In situ hybridization

Whole-mount in situ hybridization was performed as previously described 6, including notch1b, nkx2.5, gata4, tbx20. The probes for bmp10, bmpr1aa, id2b and smad1 were amplified by PCR with the following primers: bmp10 F-GCAGCCAGCAAGTAAGAGGA and R-GGTAGAGCAGGGAGATGGGA, bmpr1aa F-TAGCCAACCCCAATGCTTAC and R-GCCCATTTGTCTCGCAGGTAT, id2b F-TCGTGCCGAGTTTACCG and R-GCAATACCATACAGCTCCAGAT, smad1 F-CACGCTTCCGTAACCCACTCC and R-GCTCAAACATTCGGCATACACCT.

Chemical treatment

Tg(vmhc:mCherry-NTR) larvae were treated with 6 mM MTZ (metronidazole, Sigma) in E3 water at 3 dpf for four hours as previously described 6. After washing with fresh E3 water for three times, the larvae were then incubated in 100 μM DAPT (Sigma-Aldrich), 7.5 μM Dorsomorphin (Sigma-Aldrich) or 1% DMSO (dimethyl sulfoxide, Thermo Fisher Scientific) as control for 0-2 dpt or other time frames as indicated.

EdU labeling

The larvae were incubated with 500 μM EdU for 1 h in E3 water with 2% DMSO to facilitate EdU solubilization. After pulse labeling, larvae were rinsed with E3 water, anaesthetized with 0.2% tricaine and fixed in 4% PFA. The CLICK-IT reaction for EdU labeling was performed according to the manufacturer's instruction (Thermo Fisher Scientific).

Immunostaining

Immunofluorescence staining on whole-mount larvae was performed as previously described 6, using the following primary antibodies: anti-phospho-histone H3(Ser10) (rabbit; Merck Millipore, 06570), anti-phospho-Smad1/5/9 (rabbit; CST, 13820), anti-MHC (mouse; DSHB, MF20).
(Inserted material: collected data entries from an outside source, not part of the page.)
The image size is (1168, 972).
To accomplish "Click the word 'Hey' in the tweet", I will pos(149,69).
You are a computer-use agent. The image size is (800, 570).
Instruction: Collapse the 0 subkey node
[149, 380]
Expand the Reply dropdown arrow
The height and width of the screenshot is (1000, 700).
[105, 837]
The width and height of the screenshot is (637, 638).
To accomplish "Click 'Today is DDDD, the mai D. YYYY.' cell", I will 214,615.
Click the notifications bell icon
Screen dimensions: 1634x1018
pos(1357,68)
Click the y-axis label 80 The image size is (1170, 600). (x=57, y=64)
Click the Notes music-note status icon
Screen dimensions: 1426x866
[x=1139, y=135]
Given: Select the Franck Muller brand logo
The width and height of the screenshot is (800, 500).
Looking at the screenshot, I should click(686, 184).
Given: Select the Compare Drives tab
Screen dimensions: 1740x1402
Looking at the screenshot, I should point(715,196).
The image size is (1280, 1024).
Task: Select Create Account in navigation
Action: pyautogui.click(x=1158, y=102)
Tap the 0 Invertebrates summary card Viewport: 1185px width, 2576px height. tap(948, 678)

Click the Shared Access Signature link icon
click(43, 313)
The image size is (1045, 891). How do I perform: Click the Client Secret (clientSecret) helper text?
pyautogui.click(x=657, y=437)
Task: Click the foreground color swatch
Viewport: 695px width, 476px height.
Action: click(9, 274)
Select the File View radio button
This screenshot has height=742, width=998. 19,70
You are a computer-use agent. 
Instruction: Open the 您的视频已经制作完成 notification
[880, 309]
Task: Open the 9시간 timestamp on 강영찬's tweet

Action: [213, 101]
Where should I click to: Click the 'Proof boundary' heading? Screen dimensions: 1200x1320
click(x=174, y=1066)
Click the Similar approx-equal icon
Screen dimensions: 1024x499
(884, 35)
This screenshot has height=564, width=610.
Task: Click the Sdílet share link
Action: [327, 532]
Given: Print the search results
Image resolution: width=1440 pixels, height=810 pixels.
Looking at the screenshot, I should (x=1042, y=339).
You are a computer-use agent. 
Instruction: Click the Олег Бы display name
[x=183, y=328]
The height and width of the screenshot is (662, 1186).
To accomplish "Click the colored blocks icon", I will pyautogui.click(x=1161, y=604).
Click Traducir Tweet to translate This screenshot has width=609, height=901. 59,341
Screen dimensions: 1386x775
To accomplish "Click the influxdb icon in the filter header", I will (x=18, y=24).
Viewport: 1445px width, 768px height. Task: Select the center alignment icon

The secondary antibodies used were Alexa Fluor 405 goat anti-rabbit IgG, Alexa Fluor 488 goat anti-rabbit IgG and Alexa Fluor 555 goat anti-mouse IgG from Thermo Fisher Scientific.

Imaging

Live imaging and immunostaining images were obtained using a Zeiss LSM880 confocal microscope or an Olympus IX83 inverted microscope. The numbers of differentially marked cardiomyocytes were counted with ZEN software or cellSens software.

Statistical analysis

Values were presented as mean ± SD. Statistical significance was defined as a threshold of P < 0.05 determined by Student's t-test between two groups, ANOVA analysis between more than two groups or Binomial test in quantification of the percentage of recovered hearts.